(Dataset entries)
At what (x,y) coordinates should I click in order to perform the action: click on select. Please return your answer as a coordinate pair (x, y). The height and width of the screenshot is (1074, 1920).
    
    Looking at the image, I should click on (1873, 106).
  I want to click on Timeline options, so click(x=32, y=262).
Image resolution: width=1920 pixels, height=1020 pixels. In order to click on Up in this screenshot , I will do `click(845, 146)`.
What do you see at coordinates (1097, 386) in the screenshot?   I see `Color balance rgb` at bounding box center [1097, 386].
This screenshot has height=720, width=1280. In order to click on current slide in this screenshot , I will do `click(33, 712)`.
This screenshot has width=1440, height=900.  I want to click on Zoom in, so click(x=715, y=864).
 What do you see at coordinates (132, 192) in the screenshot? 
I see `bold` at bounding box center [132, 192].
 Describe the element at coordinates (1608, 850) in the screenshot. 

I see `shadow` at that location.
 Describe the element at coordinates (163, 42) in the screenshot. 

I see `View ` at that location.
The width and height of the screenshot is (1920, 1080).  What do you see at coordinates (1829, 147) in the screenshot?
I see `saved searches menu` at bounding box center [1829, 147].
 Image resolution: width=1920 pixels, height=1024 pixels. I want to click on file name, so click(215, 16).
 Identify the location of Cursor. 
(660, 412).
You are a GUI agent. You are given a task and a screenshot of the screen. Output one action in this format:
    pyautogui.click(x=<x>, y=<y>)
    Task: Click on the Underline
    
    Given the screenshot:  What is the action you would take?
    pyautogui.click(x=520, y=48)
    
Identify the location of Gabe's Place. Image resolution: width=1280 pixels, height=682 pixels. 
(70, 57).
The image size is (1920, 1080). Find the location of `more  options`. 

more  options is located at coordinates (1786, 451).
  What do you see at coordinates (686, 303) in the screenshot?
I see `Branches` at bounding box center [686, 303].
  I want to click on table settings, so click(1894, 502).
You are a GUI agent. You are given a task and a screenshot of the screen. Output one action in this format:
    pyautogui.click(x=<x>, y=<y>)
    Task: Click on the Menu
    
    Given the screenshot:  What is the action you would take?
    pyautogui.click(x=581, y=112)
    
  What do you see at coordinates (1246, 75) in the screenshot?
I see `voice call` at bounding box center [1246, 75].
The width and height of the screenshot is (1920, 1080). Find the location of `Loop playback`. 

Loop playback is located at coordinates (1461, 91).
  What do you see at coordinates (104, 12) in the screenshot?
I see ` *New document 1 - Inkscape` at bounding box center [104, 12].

_WHAT YOU ARE ASKED TO DO_.
Write out every line of the entries above as a JSON list of strings, with one string for each line and no blank lines.

_SOLVED EXERCISE_.
[
  "At what (x,y) coordinates should I click in order to perform the action: click on select. Please return your answer as a coordinate pair (x, y). The height and width of the screenshot is (1074, 1920).",
  "    Looking at the image, I should click on (1873, 106).",
  "  I want to click on Timeline options, so click(x=32, y=262).",
  "Image resolution: width=1920 pixels, height=1020 pixels. In order to click on Up in this screenshot , I will do `click(845, 146)`.",
  "What do you see at coordinates (1097, 386) in the screenshot?   I see `Color balance rgb` at bounding box center [1097, 386].",
  "This screenshot has height=720, width=1280. In order to click on current slide in this screenshot , I will do `click(33, 712)`.",
  "This screenshot has width=1440, height=900.  I want to click on Zoom in, so click(x=715, y=864).",
  " What do you see at coordinates (132, 192) in the screenshot? ",
  "I see `bold` at bounding box center [132, 192].",
  " Describe the element at coordinates (1608, 850) in the screenshot. ",
  "I see `shadow` at that location.",
  " Describe the element at coordinates (163, 42) in the screenshot. ",
  "I see `View ` at that location.",
  "The width and height of the screenshot is (1920, 1080).  What do you see at coordinates (1829, 147) in the screenshot?",
  "I see `saved searches menu` at bounding box center [1829, 147].",
  " Image resolution: width=1920 pixels, height=1024 pixels. I want to click on file name, so click(215, 16).",
  " Identify the location of Cursor. ",
  "(660, 412).",
  "You are a GUI agent. You are given a task and a screenshot of the screen. Output one action in this format:",
  "    pyautogui.click(x=<x>, y=<y>)",
  "    Task: Click on the Underline",
  "    Given the screenshot:  What is the action you would take?",
  "    pyautogui.click(x=520, y=48)",
  "Identify the location of Gabe's Place. Image resolution: width=1280 pixels, height=682 pixels. ",
  "(70, 57).",
  "The image size is (1920, 1080). Find the location of `more  options`. ",
  "more  options is located at coordinates (1786, 451).",
  "  What do you see at coordinates (686, 303) in the screenshot?",
  "I see `Branches` at bounding box center [686, 303].",
  "  I want to click on table settings, so click(1894, 502).",
  "You are a GUI agent. You are given a task and a screenshot of the screen. Output one action in this format:",
  "    pyautogui.click(x=<x>, y=<y>)",
  "    Task: Click on the Menu",
  "    Given the screenshot:  What is the action you would take?",
  "    pyautogui.click(x=581, y=112)",
  "  What do you see at coordinates (1246, 75) in the screenshot?",
  "I see `voice call` at bounding box center [1246, 75].",
  "The width and height of the screenshot is (1920, 1080). Find the location of `Loop playback`. ",
  "Loop playback is located at coordinates (1461, 91).",
  "  What do you see at coordinates (104, 12) in the screenshot?",
  "I see ` *New document 1 - Inkscape` at bounding box center [104, 12]."
]